それは川の上ではなく、少し上流の茂みの影から落ちてきた。子どもの声。小さい、でもはっきり。
こうきが先に動く。
「大丈夫? どこ!」
「待って、こうき! 大人呼ぶから!」
「大丈夫。すぐ、戻る!」
足音が二歩、三歩。濡れた石の上でバランスを取るのが上手いのは、たぶん家がこの川に近いからだ。わたしも駆けだした。遼と渚がこちらを見る。
「りん、テントの人呼んで!」と渚。
「俺、管理棟に連絡する!」と遼。
茂みの切れ目から、細い腕が見えた。

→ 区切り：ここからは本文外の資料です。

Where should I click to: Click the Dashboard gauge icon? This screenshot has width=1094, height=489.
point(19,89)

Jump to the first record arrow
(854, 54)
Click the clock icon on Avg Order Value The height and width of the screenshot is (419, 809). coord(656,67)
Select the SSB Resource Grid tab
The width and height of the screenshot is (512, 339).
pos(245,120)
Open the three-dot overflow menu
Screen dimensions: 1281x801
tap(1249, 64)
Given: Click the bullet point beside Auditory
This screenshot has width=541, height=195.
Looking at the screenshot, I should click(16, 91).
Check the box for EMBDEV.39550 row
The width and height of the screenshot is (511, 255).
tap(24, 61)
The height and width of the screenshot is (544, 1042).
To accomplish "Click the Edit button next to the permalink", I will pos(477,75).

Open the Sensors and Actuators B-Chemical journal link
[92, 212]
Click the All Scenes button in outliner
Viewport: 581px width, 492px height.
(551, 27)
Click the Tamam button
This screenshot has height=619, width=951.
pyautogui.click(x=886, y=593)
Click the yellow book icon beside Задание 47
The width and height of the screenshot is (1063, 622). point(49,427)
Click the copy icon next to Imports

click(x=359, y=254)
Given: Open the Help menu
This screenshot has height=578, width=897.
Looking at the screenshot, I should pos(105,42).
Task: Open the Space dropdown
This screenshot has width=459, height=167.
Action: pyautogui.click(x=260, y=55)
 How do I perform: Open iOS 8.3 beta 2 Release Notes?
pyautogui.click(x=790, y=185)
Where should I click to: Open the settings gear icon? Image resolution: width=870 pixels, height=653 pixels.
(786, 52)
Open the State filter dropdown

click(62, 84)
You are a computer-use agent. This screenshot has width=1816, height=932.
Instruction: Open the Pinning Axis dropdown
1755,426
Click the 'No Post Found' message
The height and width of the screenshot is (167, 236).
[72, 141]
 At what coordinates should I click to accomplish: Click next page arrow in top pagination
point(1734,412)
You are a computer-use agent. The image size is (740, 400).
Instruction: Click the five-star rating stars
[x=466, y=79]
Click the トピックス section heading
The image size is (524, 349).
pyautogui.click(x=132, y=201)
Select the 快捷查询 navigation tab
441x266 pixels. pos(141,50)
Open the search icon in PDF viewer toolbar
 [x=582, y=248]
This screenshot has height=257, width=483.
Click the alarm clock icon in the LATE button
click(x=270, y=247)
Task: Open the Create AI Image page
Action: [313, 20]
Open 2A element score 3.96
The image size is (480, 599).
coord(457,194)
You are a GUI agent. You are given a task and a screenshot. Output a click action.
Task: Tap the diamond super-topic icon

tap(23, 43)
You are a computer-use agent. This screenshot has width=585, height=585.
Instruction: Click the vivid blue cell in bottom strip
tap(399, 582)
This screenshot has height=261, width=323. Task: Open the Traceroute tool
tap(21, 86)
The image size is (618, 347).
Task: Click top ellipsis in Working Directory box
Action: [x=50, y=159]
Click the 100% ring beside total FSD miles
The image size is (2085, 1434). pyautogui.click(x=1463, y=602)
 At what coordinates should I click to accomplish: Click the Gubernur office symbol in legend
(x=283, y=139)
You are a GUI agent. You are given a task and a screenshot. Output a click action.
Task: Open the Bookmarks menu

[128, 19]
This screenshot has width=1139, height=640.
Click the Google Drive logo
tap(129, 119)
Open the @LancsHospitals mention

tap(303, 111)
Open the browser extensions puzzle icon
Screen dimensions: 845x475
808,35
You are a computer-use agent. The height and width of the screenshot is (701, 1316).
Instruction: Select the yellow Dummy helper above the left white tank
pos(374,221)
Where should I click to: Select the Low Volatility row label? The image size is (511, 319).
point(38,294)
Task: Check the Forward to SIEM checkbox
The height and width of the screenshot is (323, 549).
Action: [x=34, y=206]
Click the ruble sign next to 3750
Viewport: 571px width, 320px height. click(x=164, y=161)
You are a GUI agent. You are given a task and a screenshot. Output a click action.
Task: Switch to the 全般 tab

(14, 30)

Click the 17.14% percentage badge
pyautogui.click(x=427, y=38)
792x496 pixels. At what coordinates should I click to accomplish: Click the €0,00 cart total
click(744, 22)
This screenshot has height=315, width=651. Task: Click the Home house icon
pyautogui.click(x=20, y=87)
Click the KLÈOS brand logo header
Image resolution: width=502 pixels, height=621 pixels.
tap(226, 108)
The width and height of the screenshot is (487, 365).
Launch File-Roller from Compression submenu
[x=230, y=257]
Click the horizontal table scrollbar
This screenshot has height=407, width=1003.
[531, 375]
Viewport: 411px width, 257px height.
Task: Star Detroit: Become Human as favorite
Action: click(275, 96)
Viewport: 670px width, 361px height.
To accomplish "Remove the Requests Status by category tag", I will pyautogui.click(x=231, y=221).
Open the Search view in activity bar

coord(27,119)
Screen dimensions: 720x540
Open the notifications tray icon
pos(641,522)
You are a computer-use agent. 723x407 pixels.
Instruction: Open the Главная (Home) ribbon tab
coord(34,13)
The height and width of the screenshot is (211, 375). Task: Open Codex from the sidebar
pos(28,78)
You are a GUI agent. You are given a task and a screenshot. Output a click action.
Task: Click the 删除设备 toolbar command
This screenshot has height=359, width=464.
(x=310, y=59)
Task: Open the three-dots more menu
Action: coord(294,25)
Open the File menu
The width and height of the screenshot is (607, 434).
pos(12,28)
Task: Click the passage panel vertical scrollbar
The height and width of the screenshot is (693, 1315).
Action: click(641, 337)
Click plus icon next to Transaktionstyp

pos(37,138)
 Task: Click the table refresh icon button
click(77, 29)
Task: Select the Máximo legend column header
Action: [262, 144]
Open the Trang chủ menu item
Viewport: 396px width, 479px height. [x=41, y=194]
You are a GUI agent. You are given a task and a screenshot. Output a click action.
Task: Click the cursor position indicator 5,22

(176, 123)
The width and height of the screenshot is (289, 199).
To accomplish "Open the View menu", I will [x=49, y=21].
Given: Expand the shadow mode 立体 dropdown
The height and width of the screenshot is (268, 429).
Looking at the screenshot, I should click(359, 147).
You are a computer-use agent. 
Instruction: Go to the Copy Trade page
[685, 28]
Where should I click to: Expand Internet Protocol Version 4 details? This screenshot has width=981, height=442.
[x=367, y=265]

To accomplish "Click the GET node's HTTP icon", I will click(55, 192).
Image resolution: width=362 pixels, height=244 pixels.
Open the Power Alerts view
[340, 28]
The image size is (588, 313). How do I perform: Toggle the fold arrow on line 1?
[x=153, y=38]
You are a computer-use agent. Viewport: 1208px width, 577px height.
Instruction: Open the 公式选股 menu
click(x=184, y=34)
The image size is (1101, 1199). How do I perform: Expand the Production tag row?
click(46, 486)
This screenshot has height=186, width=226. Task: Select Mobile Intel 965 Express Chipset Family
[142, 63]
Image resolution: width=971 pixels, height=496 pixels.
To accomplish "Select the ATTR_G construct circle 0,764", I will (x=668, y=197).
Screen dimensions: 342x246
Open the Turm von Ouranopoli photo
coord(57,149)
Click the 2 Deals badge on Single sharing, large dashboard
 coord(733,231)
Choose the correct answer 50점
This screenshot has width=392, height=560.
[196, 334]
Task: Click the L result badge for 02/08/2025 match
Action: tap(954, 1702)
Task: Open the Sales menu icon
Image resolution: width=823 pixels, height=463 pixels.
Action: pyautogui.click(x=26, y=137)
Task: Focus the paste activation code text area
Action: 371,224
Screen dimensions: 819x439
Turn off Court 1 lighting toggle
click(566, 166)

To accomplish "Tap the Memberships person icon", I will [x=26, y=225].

水を掴もうとして、掴めなくて、沈みかけている。年下の女の子。足が底に届いていない。
「待って!」
わたしの声は、水に吸い込まれた。こうきは迷わない。サンダルを蹴って、流れへ飛び込む。水しぶきが光に砕けて、わたしの頬に冷たい点を残した。
「こうき!」
「つかまって! 手、離すな!」
彼は女の子に近づき、腕をつかむ。あと少し、あと少しで浅瀬に戻れる――そう思った瞬間、強い流れが二人の間を割り込んだ。夕立前の見えない力。
「だめ! 戻って、戻ってよ!」
こうきの足が、川底を探す。見えた、と思った。けれど、水が縦に動いた。世界が、白くほどける。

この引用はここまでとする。